Oppenheimer indeed recognized that the role he played as director of
Los Alamos during the war was carried out serving under orders from
the president, as commander in chief. And Oppenheimer never
regretted his role in the development of atomic bombs, as is clear
from an exchange that took place following a lecture he gave in
Geneva in 1964:
van Camp: If you had foreseen the present situation in
the world, would you have dared start the researches that led to
the atomic bomb?
JRO: My role was very much more modest. . . . My role
was to preside over an effort, to make, as soon as possible,
something practical. But I would do it again.
. . .
Victor Weisskopf: I would like to address Mr.
Oppenheimer in a different fashion. Given what has happened
these past twenty years, would you in the position you were in
1942, would you again accept to develop the bomb?

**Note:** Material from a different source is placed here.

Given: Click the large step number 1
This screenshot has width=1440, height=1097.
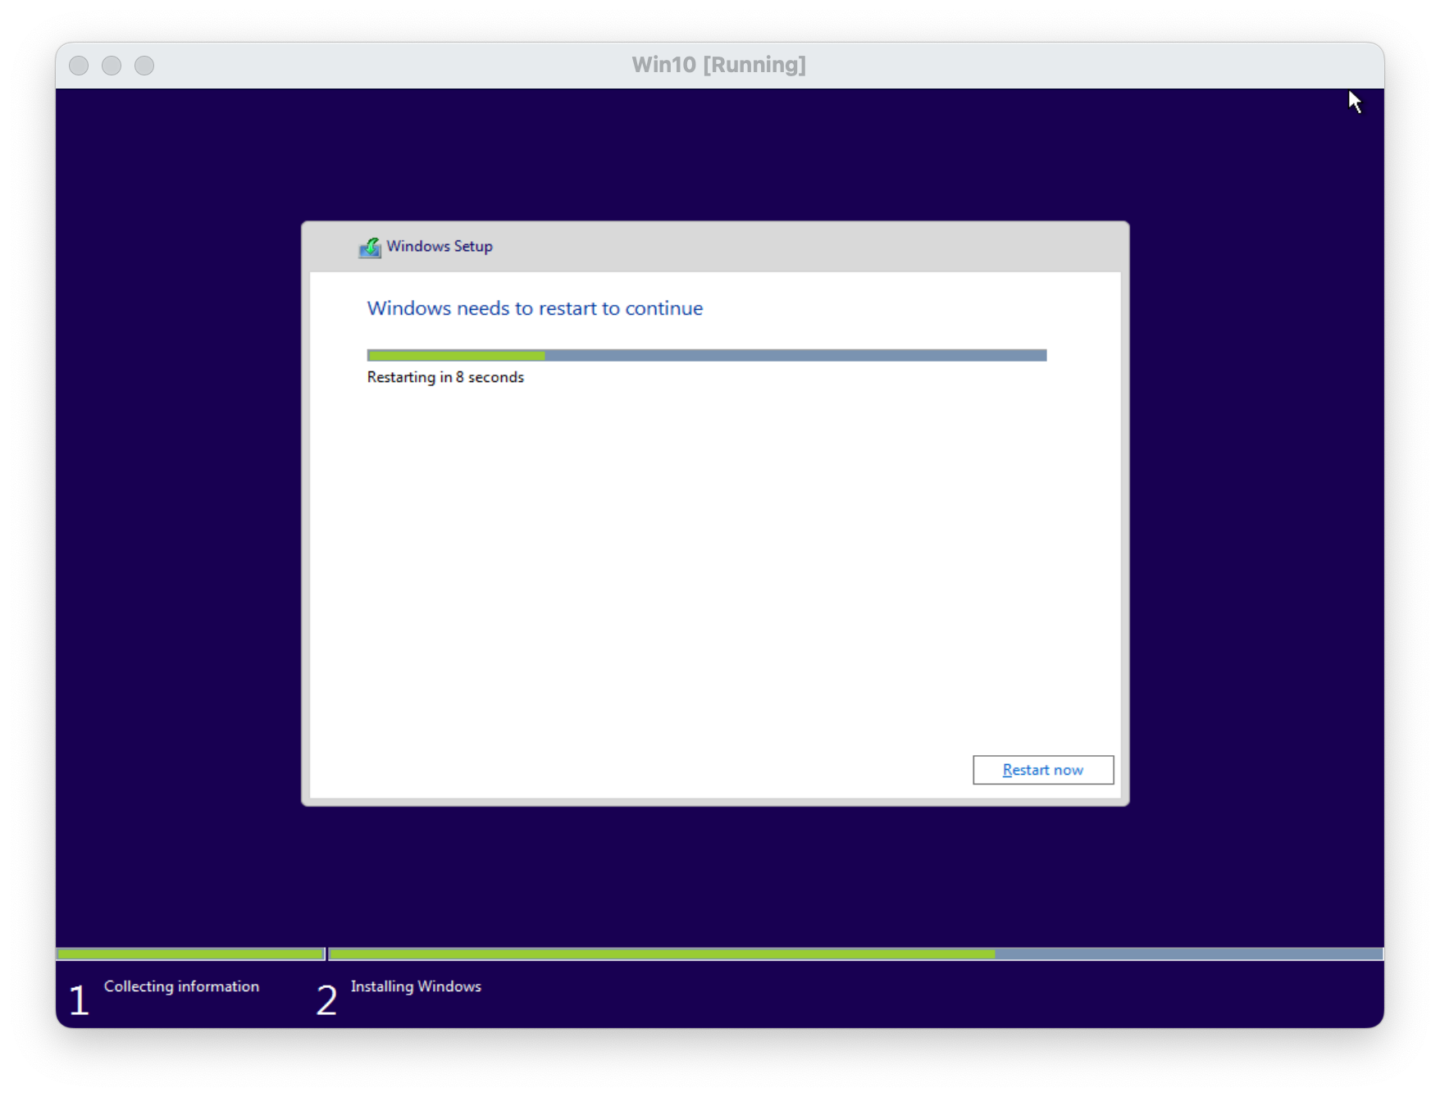Looking at the screenshot, I should click(x=79, y=1000).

JRO: To this I have answered yes. . . .
An assistant: Even after Hiroshima?
JRO: Yes.
Unquestionably, Oppenheimer was an enigmatic figure—but in
some respects he is less of an enigma than one might infer from all
that has been written about him. The aura of mystery has been lifted
somewhat with Bernstein's new book, although he does not try to
piece together this puzzle of a man.